--- Written request A ---
Reproduce the entries verbatim, from the line containing "et à l'abrasion" through the end of the entries, including both of those lines.

--- Quoted passage ---

● ● ● ● ● ● ●

Jordan Izaak Pundik (born October 12, 1979) is an American musician and songwriter. He is a founding member and the frontman of Floridian rock band New Found Glory, for whom he sings lead vocals and contributes lyrics. He was also the guitarist in the band's now-defunct side project, the International Superheroes of Hardcore, where he performed under the pseudonym of "Chugga Chugga".

Biography

Jordan Pundik was born in Englewood, New Jersey, to Carlos and Maureen Pundik. His family moved to Pompano Beach, Florida, when he was 5 years old. He has a brother named Daniel and a sister named Edra. He learned how to play guitar when he was 15 years old. Outside of the band, he is also a tattoo artist.

Musical career
The origins of the band New Found Glory date back to the summer of 1997 when Pundik met Steve Klein at Marjory Stoneman Douglas High School and the pair began writing music together. Pundik later stated the band name was created whilst he and Klein were working in Red Lobster together.  Pundik says, "We came up with A New Found Glory, we wrote it on a napkin. I think we pulled some of it from 'A Newfound Interest in Massachusetts' by the Get Up Kids". They recruited friend Ian Grushka on bass, who they had previously played with in a band named "Inner City Kids". The band practiced in Grushka's garage, and later invited Joe "Taco Joe" Marino to play drums. Shortly thereafter, Chad Gilbert (lead guitar), former vocalist of Shai Hulud, joined to complete the quintet.

In addition to his work with New Found Glory, Pundik has also collaborated with many artists. His vocals also appear on the tracks "Kings of Hollywood" and "You're Not Alone" on MxPx's 2003 release Before Everything & After. He did backup vocals for the song "Cat Like Thief" by Box Car Racer along with Tim Armstrong of Rancid. Jordan also appears on the Hope After the End/A Stab In The Dark split EP with Ned Harrington.

● ● ● ● ● ● ●

--- Listed entries ---
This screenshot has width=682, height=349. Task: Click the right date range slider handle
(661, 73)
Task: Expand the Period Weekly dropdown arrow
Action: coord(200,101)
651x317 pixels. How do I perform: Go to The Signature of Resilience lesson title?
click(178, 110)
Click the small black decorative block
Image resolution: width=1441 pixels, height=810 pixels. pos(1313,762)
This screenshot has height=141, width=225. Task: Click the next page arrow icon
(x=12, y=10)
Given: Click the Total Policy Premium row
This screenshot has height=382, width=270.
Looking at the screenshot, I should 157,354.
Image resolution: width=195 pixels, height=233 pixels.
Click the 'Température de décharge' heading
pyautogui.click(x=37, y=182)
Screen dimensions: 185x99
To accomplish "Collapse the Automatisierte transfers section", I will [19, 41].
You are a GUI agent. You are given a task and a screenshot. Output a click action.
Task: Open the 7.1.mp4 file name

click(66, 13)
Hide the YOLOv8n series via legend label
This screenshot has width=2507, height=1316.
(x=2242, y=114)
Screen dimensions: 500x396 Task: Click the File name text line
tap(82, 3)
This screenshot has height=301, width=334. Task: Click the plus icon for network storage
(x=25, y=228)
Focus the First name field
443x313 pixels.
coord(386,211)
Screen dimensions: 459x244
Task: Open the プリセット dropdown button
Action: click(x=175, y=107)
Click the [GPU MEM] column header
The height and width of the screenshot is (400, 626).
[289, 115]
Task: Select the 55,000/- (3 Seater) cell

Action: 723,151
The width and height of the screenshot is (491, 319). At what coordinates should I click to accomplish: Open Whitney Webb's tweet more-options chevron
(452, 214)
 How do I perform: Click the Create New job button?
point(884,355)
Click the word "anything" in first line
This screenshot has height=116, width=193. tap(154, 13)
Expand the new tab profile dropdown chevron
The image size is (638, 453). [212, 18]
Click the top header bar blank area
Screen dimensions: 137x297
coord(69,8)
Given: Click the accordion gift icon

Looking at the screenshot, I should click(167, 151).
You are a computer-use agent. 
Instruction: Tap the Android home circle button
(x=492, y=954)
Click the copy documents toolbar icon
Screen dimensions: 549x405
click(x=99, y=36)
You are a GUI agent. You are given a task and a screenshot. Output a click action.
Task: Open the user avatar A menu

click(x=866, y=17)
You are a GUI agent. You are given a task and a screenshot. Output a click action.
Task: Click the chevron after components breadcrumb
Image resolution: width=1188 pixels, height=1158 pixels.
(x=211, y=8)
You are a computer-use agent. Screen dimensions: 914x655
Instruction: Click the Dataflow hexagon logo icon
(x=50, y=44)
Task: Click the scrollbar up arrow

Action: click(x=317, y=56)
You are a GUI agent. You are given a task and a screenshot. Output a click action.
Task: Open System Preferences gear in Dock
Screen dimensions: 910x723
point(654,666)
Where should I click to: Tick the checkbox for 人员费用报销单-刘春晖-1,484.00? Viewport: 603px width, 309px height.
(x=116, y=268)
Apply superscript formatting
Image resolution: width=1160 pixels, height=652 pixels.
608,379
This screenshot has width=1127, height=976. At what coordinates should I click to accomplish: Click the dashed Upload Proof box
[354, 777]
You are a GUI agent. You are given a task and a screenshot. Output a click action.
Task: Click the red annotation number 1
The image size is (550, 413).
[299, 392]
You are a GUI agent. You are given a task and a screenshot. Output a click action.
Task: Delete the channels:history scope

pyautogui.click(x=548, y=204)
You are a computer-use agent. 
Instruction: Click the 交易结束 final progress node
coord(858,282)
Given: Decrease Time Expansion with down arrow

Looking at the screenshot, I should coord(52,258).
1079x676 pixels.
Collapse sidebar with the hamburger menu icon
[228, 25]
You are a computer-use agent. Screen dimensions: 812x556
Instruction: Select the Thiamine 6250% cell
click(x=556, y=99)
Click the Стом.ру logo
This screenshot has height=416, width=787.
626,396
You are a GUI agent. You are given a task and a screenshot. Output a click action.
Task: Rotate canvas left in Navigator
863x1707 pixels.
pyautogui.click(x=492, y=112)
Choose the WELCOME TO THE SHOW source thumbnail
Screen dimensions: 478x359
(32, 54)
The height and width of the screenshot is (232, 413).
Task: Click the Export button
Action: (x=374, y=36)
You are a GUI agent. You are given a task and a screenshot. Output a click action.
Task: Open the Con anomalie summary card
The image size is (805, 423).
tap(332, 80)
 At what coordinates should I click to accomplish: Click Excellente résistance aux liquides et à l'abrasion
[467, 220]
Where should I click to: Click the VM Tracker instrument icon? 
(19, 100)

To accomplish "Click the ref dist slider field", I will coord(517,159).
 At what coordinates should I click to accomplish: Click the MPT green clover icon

● ● ● ● ● ● ●

--- Written request B ---
In the text about Jordan Pundik, restate the part that opens with the words "Musical career" and closes with "complete the quintet.", substituting "a seafood restaurant" for "Red Lobster".

--- Exercise result A ---
 At what coordinates should I click to accomplish: Click Excellente résistance aux liquides et à l'abrasion
[467, 220]
Where should I click to: Click the VM Tracker instrument icon? 
(19, 100)

To accomplish "Click the ref dist slider field", I will coord(517,159).
 At what coordinates should I click to accomplish: Click the MPT green clover icon

--- Exercise result B ---
Musical career
The origins of the band New Found Glory date back to the summer of 1997 when Pundik met Steve Klein at Marjory Stoneman Douglas High School and the pair began writing music together. Pundik later stated the band name was created whilst he and Klein were working in a seafood restaurant together.  Pundik says, "We came up with A New Found Glory, we wrote it on a napkin. I think we pulled some of it from 'A Newfound Interest in Massachusetts' by the Get Up Kids". They recruited friend Ian Grushka on bass, who they had previously played with in a band named "Inner City Kids". The band practiced in Grushka's garage, and later invited Joe "Taco Joe" Marino to play drums. Shortly thereafter, Chad Gilbert (lead guitar), former vocalist of Shai Hulud, joined to complete the quintet.